Was passiert bei der Interessenabwägung?

Hier kommt es für den Richter darauf an, ob der Verstoß, unter Berücksichtigung aller Umstände des Einzelfalls, so gravierend ist, dass es dem Arbeitgeber nicht zugemutet werden kann, mit der Kündigung bis zum Ablauf der ordentlichen Kündigungsfrist abzuwarten.
Auf diese Frage gibt es keine allgemeingültige Antwort. Berücksichtigt werden ganz verschiedene Faktoren wie z.B. die Art und Schwere der Pflichtverletzung und ihre Auswirkungen auf den Betriebsablauf oder den Betriebsfrieden. Relevant wird auch der Grad des Verschuldens (leicht, mittel, hoch?) des Arbeitnehmers sowie die Frage, in welchem Maße der Arbeitgeber zu Schaden gekommen ist. Hier spielen sowohl materielle, als auch immaterielle Gesichtspunkte (z.B. Ansehen bei den Mitarbeitern) eine Rolle. Schließlich wird die soziale Lage des Arbeitnehmers berücksichtigt. Wie lange gehörte dieser dem Betrieb an, wie alt ist er, wie ist sein Familienstand, gibt es Unterhaltspflichten.

VORLIEGENDE EINTRÄGE —

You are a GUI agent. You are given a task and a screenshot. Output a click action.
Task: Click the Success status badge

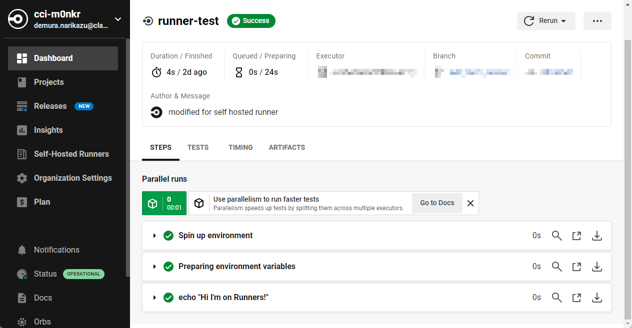click(251, 21)
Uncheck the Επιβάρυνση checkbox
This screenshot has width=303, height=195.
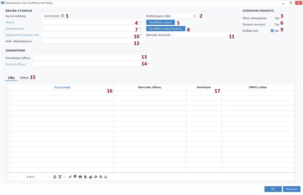pos(272,31)
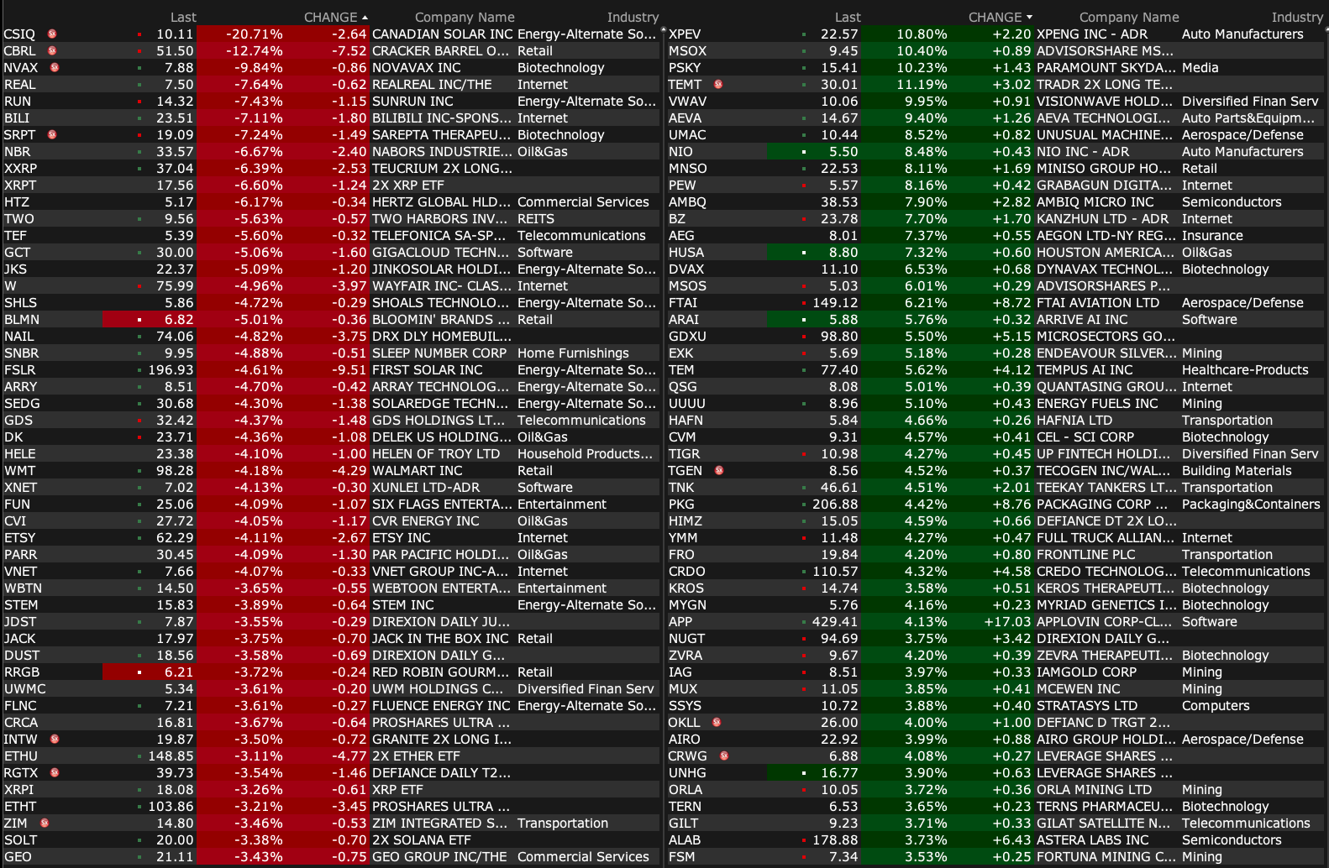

ZU BEARBEITEN —
1. Welche Gesichtspunkte zur sozialen Lage des Arbeitnehmers nennt der Textauszug?
2. Gib den Textauszug wörtlich wieder: Beginne bei den Worten „Was passiert bei“ und höre nach „ordentlichen Kündigungsfrist abzuwarten.“ auf.

LÖSUNGEN JE AUFGABE —
1. Die Dauer der Betriebszugehörigkeit, das Alter, den Familienstand und etwaige Unterhaltspflichten.

2.
Was passiert bei der Interessenabwägung?

Hier kommt es für den Richter darauf an, ob der Verstoß, unter Berücksichtigung aller Umstände des Einzelfalls, so gravierend ist, dass es dem Arbeitgeber nicht zugemutet werden kann, mit der Kündigung bis zum Ablauf der ordentlichen Kündigungsfrist abzuwarten.